A federal push to have skilled nursing providers care for more patients with substance use and opioid use disorders faces major systemic hurdles, researchers reported this week.
Nursing home staff feel unprepared to handle patients with SUD and OUD, have critical perceptions of addiction and complain of an overall lack of resources for addiction care, researchers reported this week.
“Stigma surrounding residents with SUD/OUD exacerbates health disparities for an already vulnerable group with higher rates of comorbid conditions such as pain, polypharmacy, and geritaric syndromes that necessitate post-acute care,” researchers from the University of Chicago and Vanderbilt University wrote in The Journal of Addiction Medicine. “Standardized care protocols and staff training will be critical to close gaps and raise capacity to care for the population in nursing homes.”
While admissions denials based on drug-addiction are prohibited by the Americans with Disabilities Act, a study earlier this year put the rejection rate for one hospital’s referrals at 40%. CMS has made improving access to SUD prevention, treatment and recovery services one of its top behavioral health goals.
But interviews with 24 administrators and staff from 11 Chicago-area skilled nursing facilities featured in the study published online Wednesday show there is a long way to go in the long-term care sector.
Four of the 11 facilities had formal programming for residents with a history of addiction, admission to which required the patient to sign a behavioral contract that prohibited any illicit drug use.

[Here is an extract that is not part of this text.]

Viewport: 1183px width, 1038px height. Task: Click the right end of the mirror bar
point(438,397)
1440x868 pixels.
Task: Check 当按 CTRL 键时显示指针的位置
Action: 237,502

Five others accepted patients with diagnosed substance abuse disorder but did not have structured treatment programs.
Across facilities, residents with substance abuse histories were widely perceived as having overall “bad behaviors” or “taking resources” from other residents. Other concerns were that they were time-intensive, manipulative, aggressive or violent were exacerbated in environments with low staff-to-resident ratios, the researchers noted.
Admissions decisions in some facilities seem to be influenced by those perceptions.
“A common theme emerging from admission review centered around the perceived fit of this population and risk to the facility, staff, and other residents,” the researchers wrote. “Many administrators expressed reluctance to ‘mix’ populations …. Some staff expressed concern for the potential for residents to continue to use or become aggressive and agitated, thus imparting an individual risk to safety of staff and other residents.”
A growing challenge
Some facilities also showed a preference for substance users who were immobile and more dependent for care needs. Some operators said they require toxicology reports before admitting residents, while others said “inadequate” reimbursement for residents with additional diagnoses was a potential barrier to admission.
So was getting and administering addiction treatment medications. Many facilities did not have a physician on staff permitted to prescribe buprenorphine, and methadone cannot be delivered to nursing homes.
Most also did not have the behavioral health resources needed to support regular access to methadone treatment, or even routine counseling.
Almost all of those interviewed, however, acknowledged that SUD patients were a growing long-term care population. The researchers pointed out that there was a 53% increase in older adults seeking treatment for opioid use disorder between 2013 and 2015, and that older adults with opioid-related hospitalizations were more likely to be discharged to nursing homes than those hospitalized for other reasons.
Policy revisions and education — particularly for the nation’s geriatricians — are key to the better management of SUD care, said the researchers, who were led by Vanderbilt’s Stacie Levine, MD.
“It is imperative not only to develop standardized staff education and care guidelines to improve quality access to care for this population, but also to advocate for thoughtful and compassionate policy change that allows nursing homes to offer best practice care to their residents.”